Agent commercial : comment se faire payer l’indemnité compensatrice ?

En cas de cessation de ses relations avec le mandant, l’agent commercial a droit à une indemnité compensatrice en réparation du préjudice subi et il perd ce droit s’il n’a pas notifié au mandant, dans un délai d’un an à compter de la cessation du contrat, qu’il entend faire valoir ses droits (C. com. art. L 134-12).

Délai

L’agent qui ne notifie pas dans l’année de la rupture du contrat sa demande d’indemnité est déchu du droit à réparation (Cass. com. 18-5-2005 no 03-20.820 FS-PB : RJDA 8-9/05 no 965 ; Cass. com. 27-9-2005 no 03-18.579 F-PB : RJDA 12/05 no 1346).

Formalisme de la notification

La notification par laquelle l’agent commercial informe le mandant qu’il réclame une indemnité à la suite de la fin du contrat, qui doit manifester son intention non équivoque de faire valoir ses droits à réparation, n’est soumise à aucun formalisme particulier.

Cass. com. 20-3-2024 no 22-22.799 F-D

La notification n’est soumise à aucun formalisme particulier (Cass. com. 15-3-2017 no 15-20.115 F-D : RJDA 7/17 no 449 ; Cass. com. 23-3-2022 no 20-11.701 F-D : RJDA 11/22 no 626) et il avait déjà été jugé qu’elle pouvait être adressée par l’agent commercial à un représentant de son mandant (Cass. com. 21-10-2014 no 13-18.370 F-PB : Bull. civ. IV no 151).

L’intention de l’agent commercial de percevoir son indemnité de fin de contrat est appréciée souverainement par les juges du fond.
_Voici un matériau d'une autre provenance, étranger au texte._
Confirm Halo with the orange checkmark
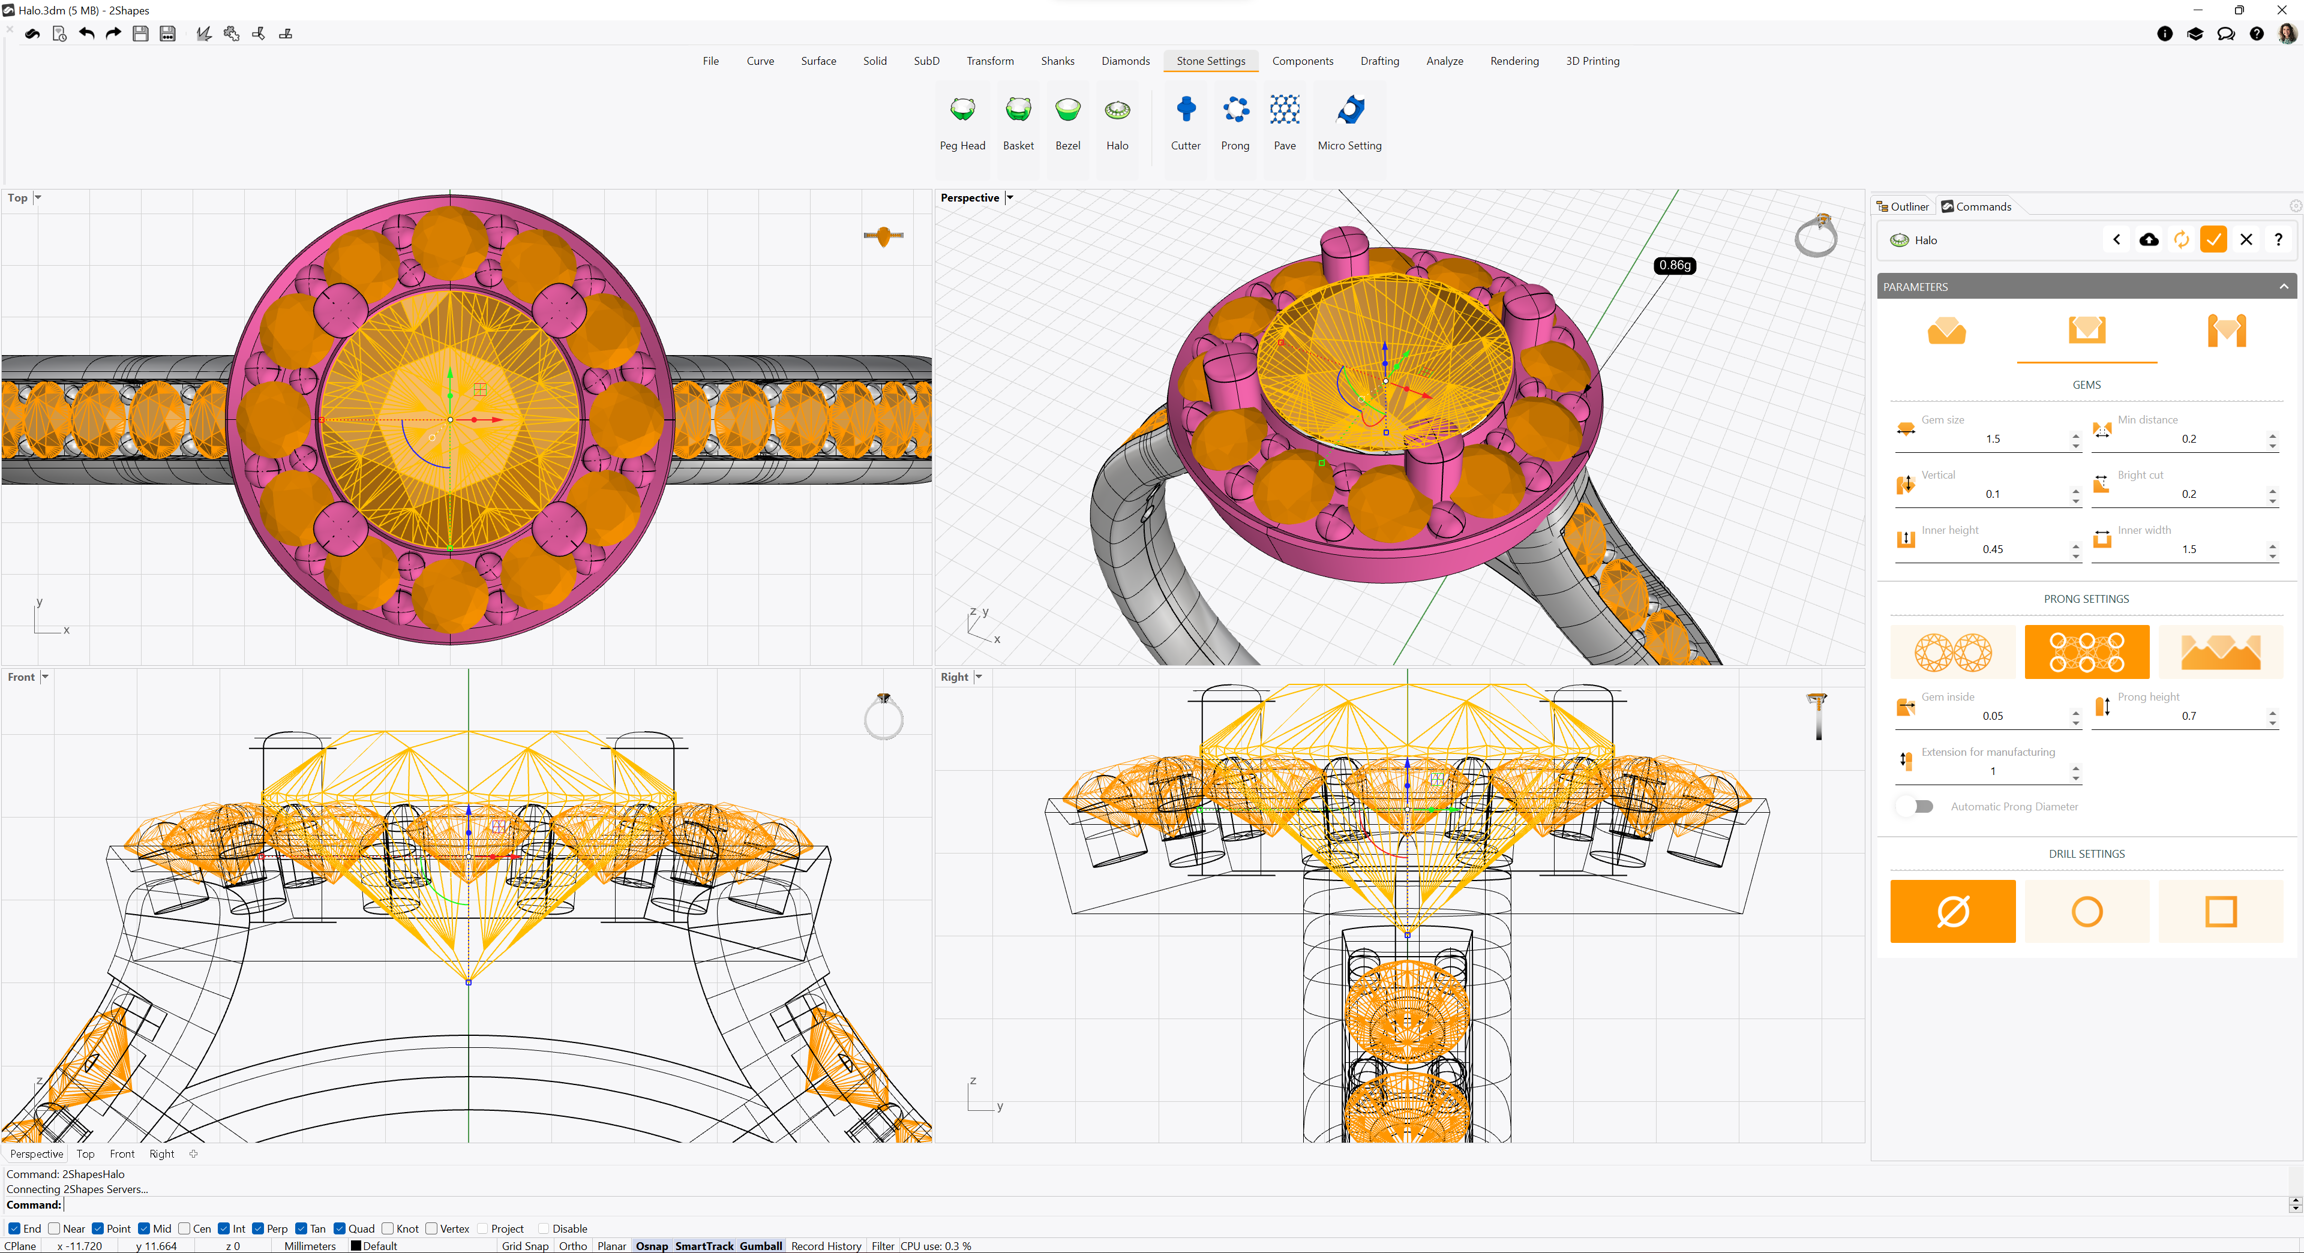click(x=2213, y=240)
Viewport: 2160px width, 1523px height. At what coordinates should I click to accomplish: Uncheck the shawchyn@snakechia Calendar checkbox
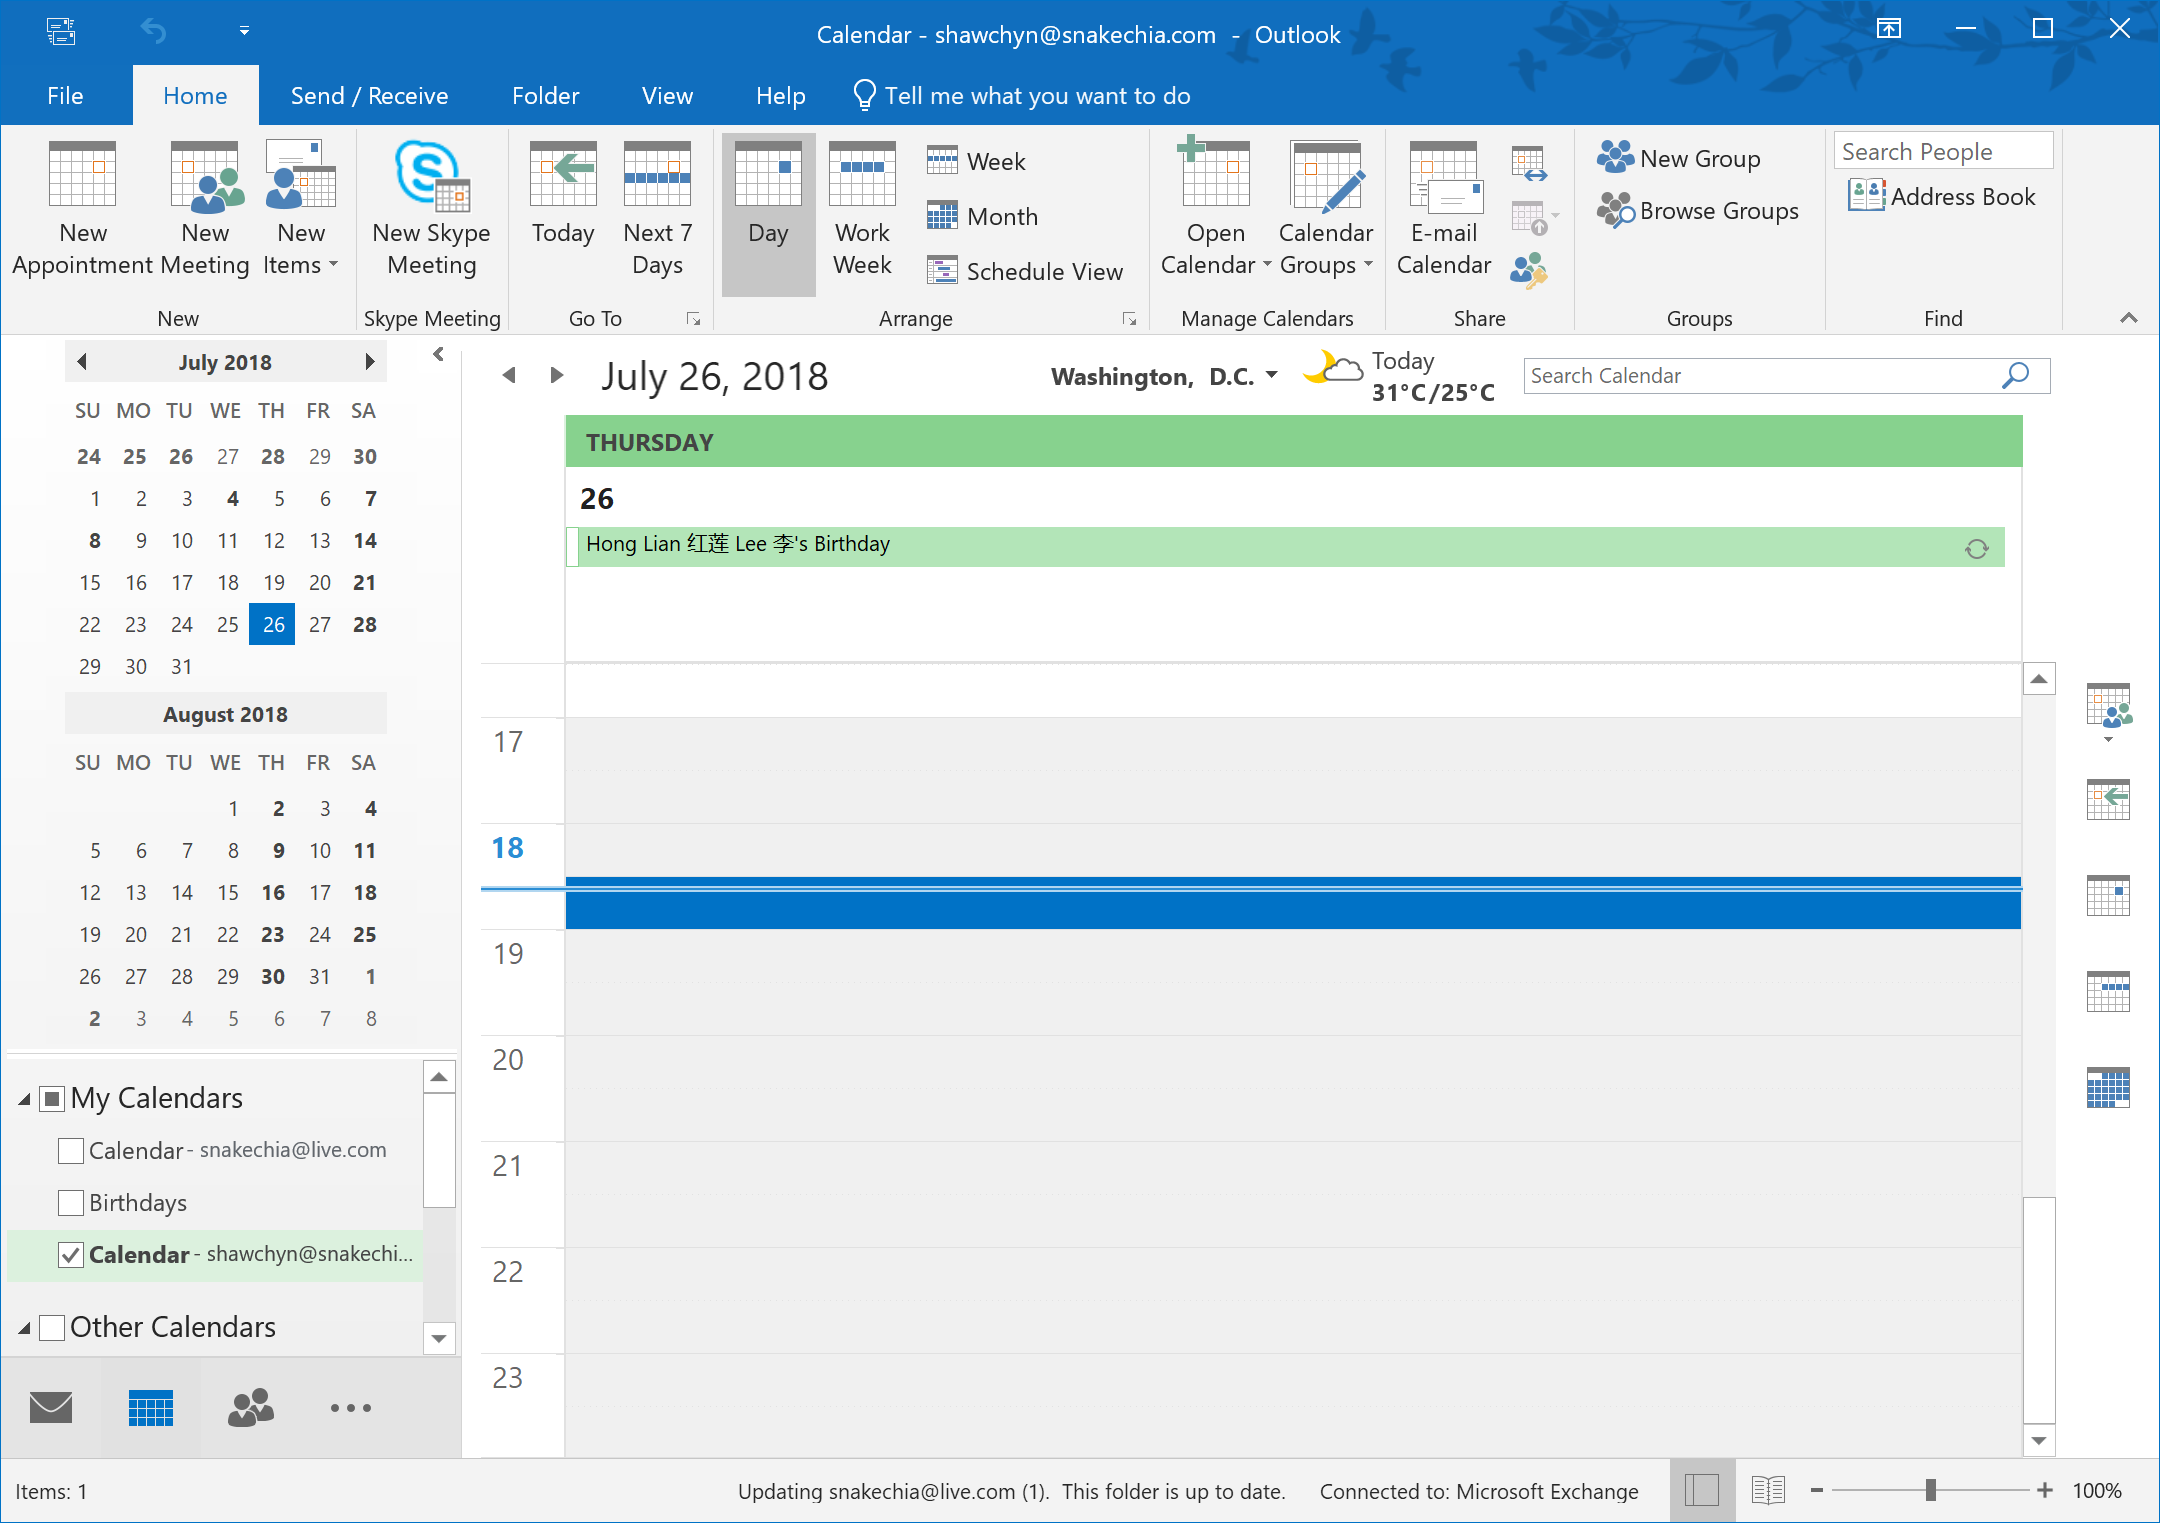[71, 1254]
Il a été admis que vaut notification une lettre mettant en demeure le mandant de respecter ses obligations contractuelles, faute de quoi, à l’expiration du délai imparti, le contrat sera rompu, « sans préjudice des droits à indemnité de l’agent » (Cass. com. 11-3-2008 no 07- 10.590 F-PB : RJDA 6/08 no 638) ou encore l’acte de saisine de la commission de conciliation d’une juridiction italienne du travail dans lequel était demandée la réparation du préjudice résultant de la « résiliation irrégulière du rapport d’agence » et des « préjudices consécutifs » (Cass. com. 23-3-2022 no 20-11.701).

En revanche, la demande présentée par un agent commercial devant le conseil des prud’hommes et fondée sur l’existence d’un contrat de travail ne vaut pas notification au mandant de l’intention de réclamer une indemnisation au titre de la cessation d’un contrat d’agent commercial (Cass. com. 29-9-2009 no 08-17.611 F-PB : RJDA 1/10 no 22).

Comment evaluer et fixer le montant de l’indemnité ?

L’article L 134-12 du Code de commerce ne précise pas les modalités de calcul de l’indemnité destinée à compenser le préjudice subi par l’agent commercial du fait de la rupture du contrat, pas plus qu’il ne distingue selon que le contrat rompu est ou non à durée déterminée.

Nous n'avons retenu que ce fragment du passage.